------ PASSAGE TO READ ------

Ed Zander, former President of Sun Microsystems had Sun's new parent in the hotseat for an hour. Zander, who was also CEO at Motorola and is credited with the success of the Razr, introduced himself as the man famous for saying in a discussion over Apple, "Screw the Nano. Who would ever listen to a thousand songs?" earning him a spot on Wired's Dumbest Things Ever Said List. Zander's self-deprecation offered a counterbalance to his subject throughout the night.
Oracle is 32 years old, and Ellison has been at the head since the founding four-member team set down their goal of creating a database company that would one day have 50 employees. The pending acquisition of Sun will bring the tally to 105,000. He said the goal of the Sun acquisition is to position Oracle to compete on all fronts with IBM. "We already beat IBM in databases. We want to beat them in systems, if people will let us." The acquisition has been approved in the U.S. but is still undergoing anti-trust review in the Europe. At issue is MySQL, the dominant database company acquired by Sun in January of 2008. "MySQL and Oracle do not compete," Ellison insisted. "They address different markets."
Zander struck a chord when he brought up the threat of cloud computing. If companies no longer need their own databases, Oracle, it's thought, could lose business. "Are you at risk in terms of revenue streams?"

------

TASK REQUIREMENTS:
1. Condense the paragraph of the Oracle passage that begins "Oracle is 32 years old" into a shorter version that keeps its main facts.
2. Reproduce verbatim the part of the Oracle passage between "Ed Zander, former" and "throughout the night.", inclusive.
The lines after this come from a different source.

------ DATA PROVIDED ------

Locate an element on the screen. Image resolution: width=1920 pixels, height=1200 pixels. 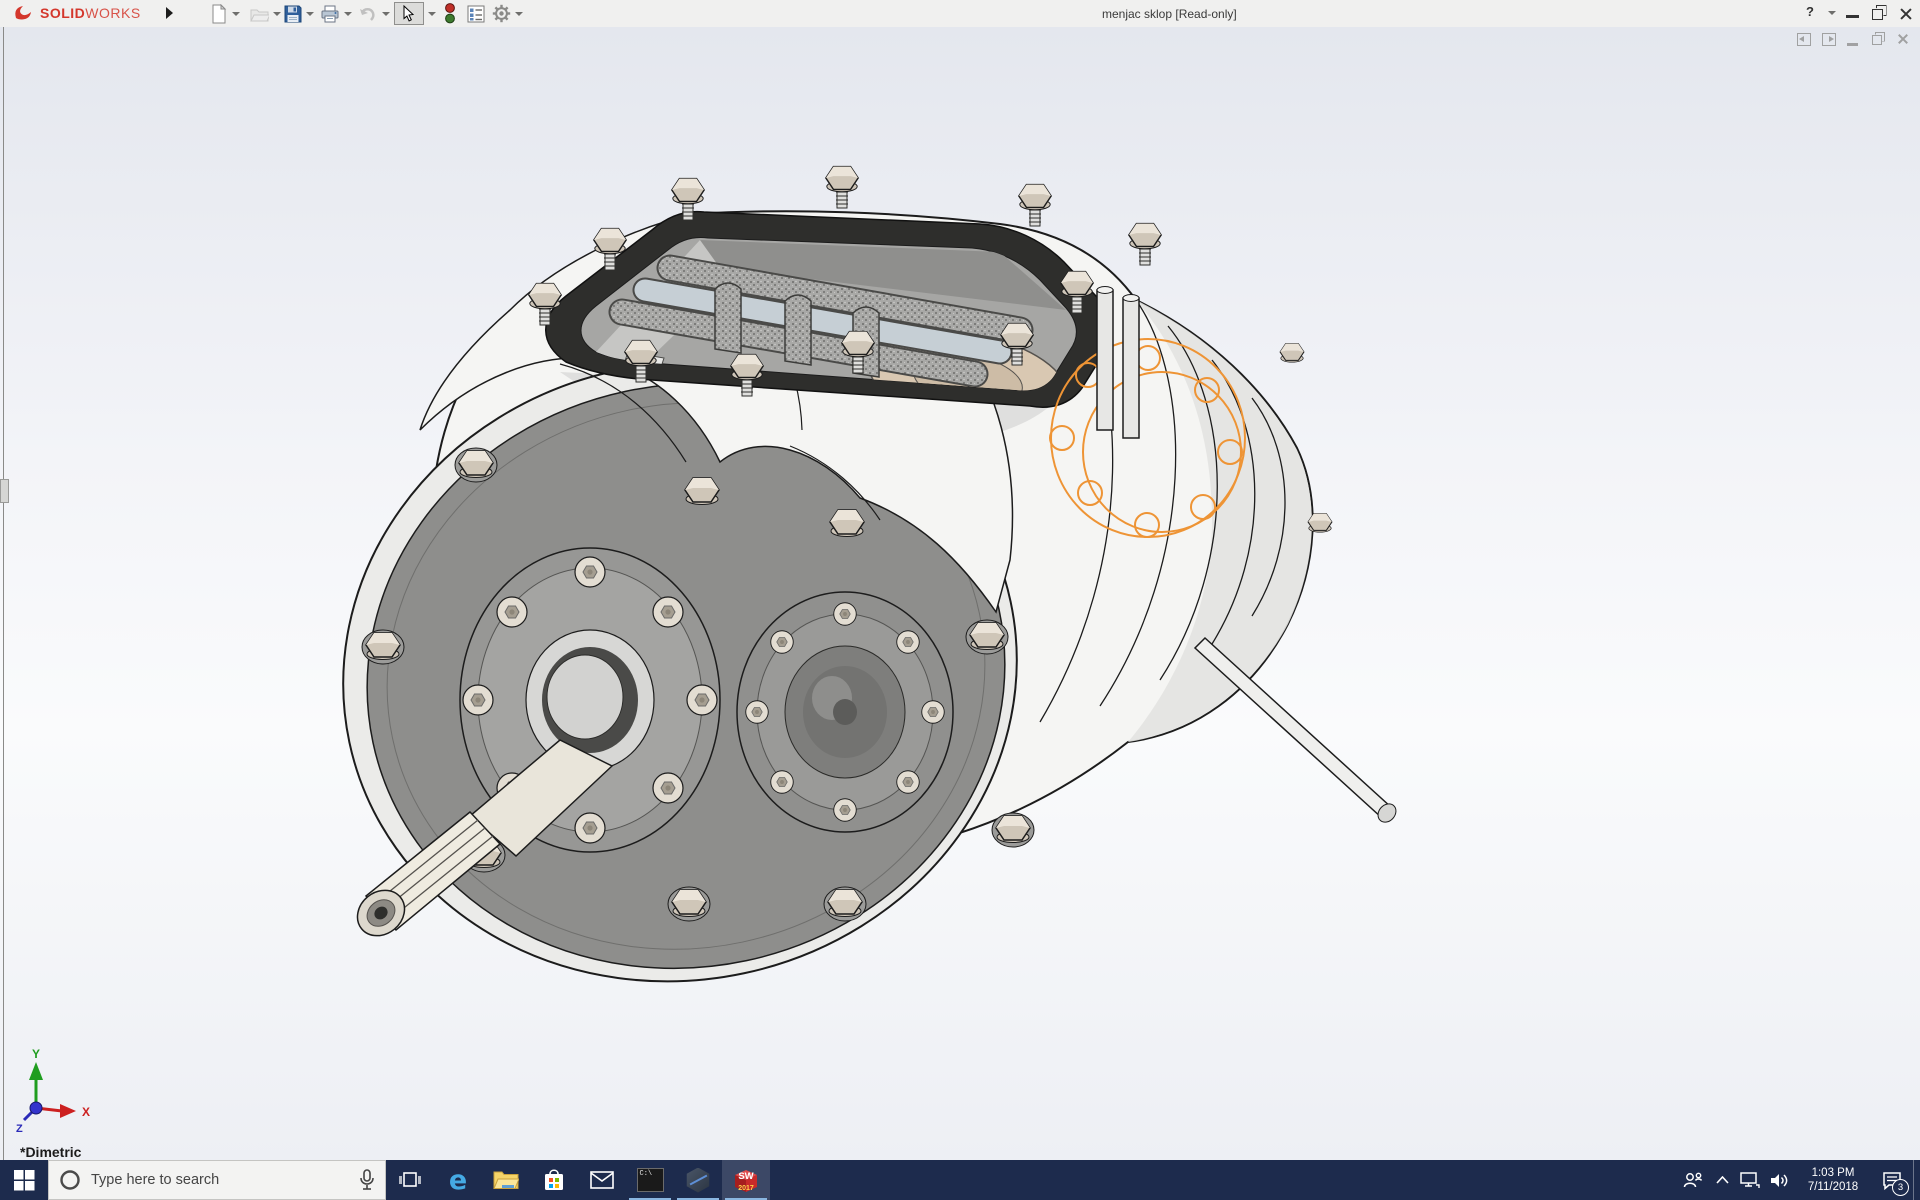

------

ANSWERS TO THIS EXERCISE:
1. Ellison has led Oracle for all of its 32 years, since a four-person founding team set out to build a database company that might someday reach 50 employees. The pending Sun acquisition will bring the headcount to 105,000 and is meant to let Oracle compete with IBM on all fronts. Oracle already beats IBM in databases and now wants to beat it in systems. The U.S. has approved the deal, but Europe is still conducting an anti-trust review over MySQL, which Sun acquired in January 2008. Ellison insisted that MySQL and Oracle do not compete because they address different markets.

2.
Ed Zander, former President of Sun Microsystems had Sun's new parent in the hotseat for an hour. Zander, who was also CEO at Motorola and is credited with the success of the Razr, introduced himself as the man famous for saying in a discussion over Apple, "Screw the Nano. Who would ever listen to a thousand songs?" earning him a spot on Wired's Dumbest Things Ever Said List. Zander's self-deprecation offered a counterbalance to his subject throughout the night.